Our study shows that some patients with QARS deleterious variants had a milder phenotype compared with the overall cohort. Patient 3 is microcephalic (−2.4 SD at 10 6/12 years) and severely disabled but does not have epilepsy or experienced seizures. Patient 4 is microcephalic (−3.1 SD at 5 1/12 years), but shows only mild ID. He has gained the ability to walk and even speaks short sentences, albeit expressive language is delayed. Furthermore, he only experienced seizures as part of an episode of meningoencephalitis and has been seizure free since. Patient 5 is microcephalic (−2.4 SD at 4 6/12 years), but did not have seizure onset before age 5.5 months, and so far, the phenotype looks milder than expected with a seizure frequency of 1 seizure in 3 months at follow-up. He is currently classified with mild ID. Of interest, one of his variants only shows minor structural changes by in silico modeling, which may help explain the milder phenotype. Patient 21 is reported to be microcephalic (no measurements available) and has experienced febrile seizures only that resolved spontaneously. His MRIs were reported to be normal, and he was classified with mild ID.[11] His homozygous variant showed only minor effects on folding when modeled, which could support the milder outcome. The variant is seen one time as heterozygous in gnomAD. Siblings 16 and 17, and patient 18, all Ashkenazi Jews, have mild to moderate ID and have not developed seizures at the last follow-up (at age 10 years, 7 6/12 years, and 3 years, respectively).[14] It should be noted that the heterozygous form of the variant p.(Val476Ile) has a high incidence (allele count 443) in gnomAD, and furthermore, one healthy homozygous carrier is listed, which might suggest that this variant could be a benign polymorphism. However, functional analyses in the original study[14] showed a 67% decrease in QARS activity, and in silico modeling performed in this study supports a disease-causing function of the variant. Thus, we classified the variant as “likely pathogenic.”[18] One can speculate that ethnicity-based differences might attribute to the differential phenotypic expression as the homozygous carrier listed in gnomAD is of south Asian origin.

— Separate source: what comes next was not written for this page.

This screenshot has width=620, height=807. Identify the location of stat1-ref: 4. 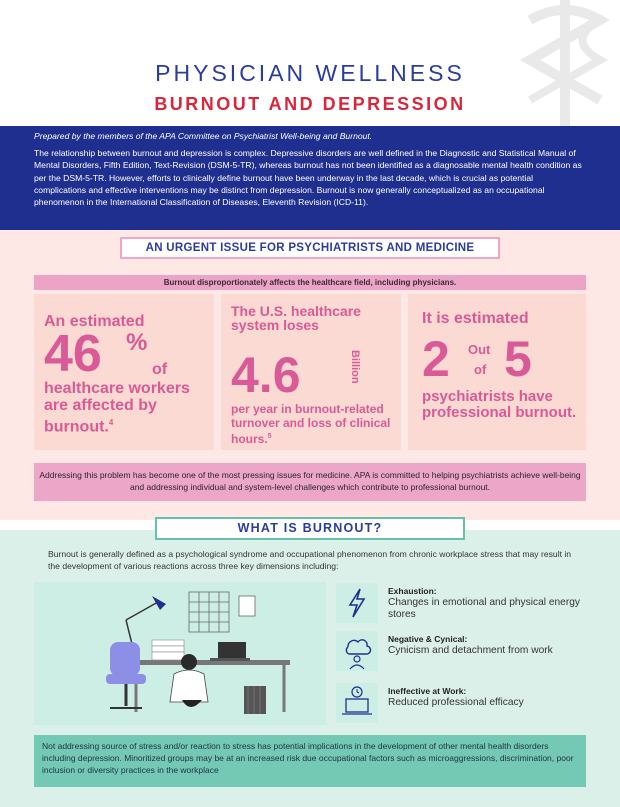
(111, 422).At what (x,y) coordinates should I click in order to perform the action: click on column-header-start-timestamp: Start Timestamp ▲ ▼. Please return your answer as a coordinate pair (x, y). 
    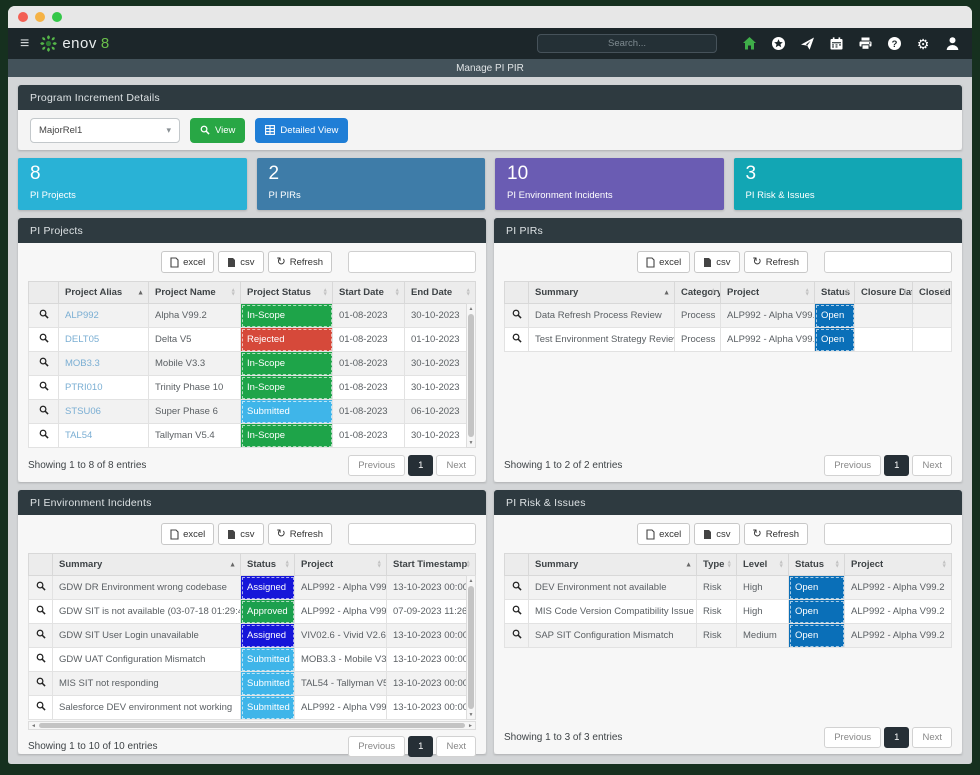
    Looking at the image, I should click on (431, 564).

Of note, 5 of the above discussed 7 patients with a milder phenotype carry a homozygous pathogenic missense variant in QARS. Thus, it somehow seems that homozygosity is protective for the risk of developing epilepsy. This phenomenon has not been seen in the other bifunctional tRNA synthetase KARS.[25] However, it could be speculated that harboring compound heterozygous variants is worse because it interferes with protein building in two different spots compared with homozygous variants that alter the protein in a milder and alike way. Why patients 4 and 5, with compound heterozygous variants, also display a less severe phenotype remains unknown. Another explanation might be that compound heterozygosity with one protein truncated (null allele) is more deleterious and that homozygous truncating variants in QARS are in fact lethal. Therefore, viable homozygous missense variants may be hypomorphic variants, which result in a milder phenotype compared with compound heterozygous variants with one null allele and another hypomorphic allele.

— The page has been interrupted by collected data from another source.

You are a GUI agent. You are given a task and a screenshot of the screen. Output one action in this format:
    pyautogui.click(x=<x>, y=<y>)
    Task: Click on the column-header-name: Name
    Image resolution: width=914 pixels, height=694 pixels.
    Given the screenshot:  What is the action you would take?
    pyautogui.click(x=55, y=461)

In most patients with pathogenic variants in QARS, the clinical picture is uniform and consists of the triad of primary or secondary progressive microcephaly, moderate or severe ID, and severe pharmacoresistant epilepsy. However, our cohort shows that the phenotype is broader than expected with milder phenotypes in some patients. Nonetheless, the presence of the core triad—microcephaly, developmental disability, and early-onset refractory epilepsy—in a young child should elicit a search for biallelic variants in QARS, either using a gene panel, because this triad is also common in other epilepsies, or when evaluating exome data. Longer follow-up and the addition of more patients to this exclusive cohort are necessary to gain a better understanding of QARS functioning and the associated phenotype.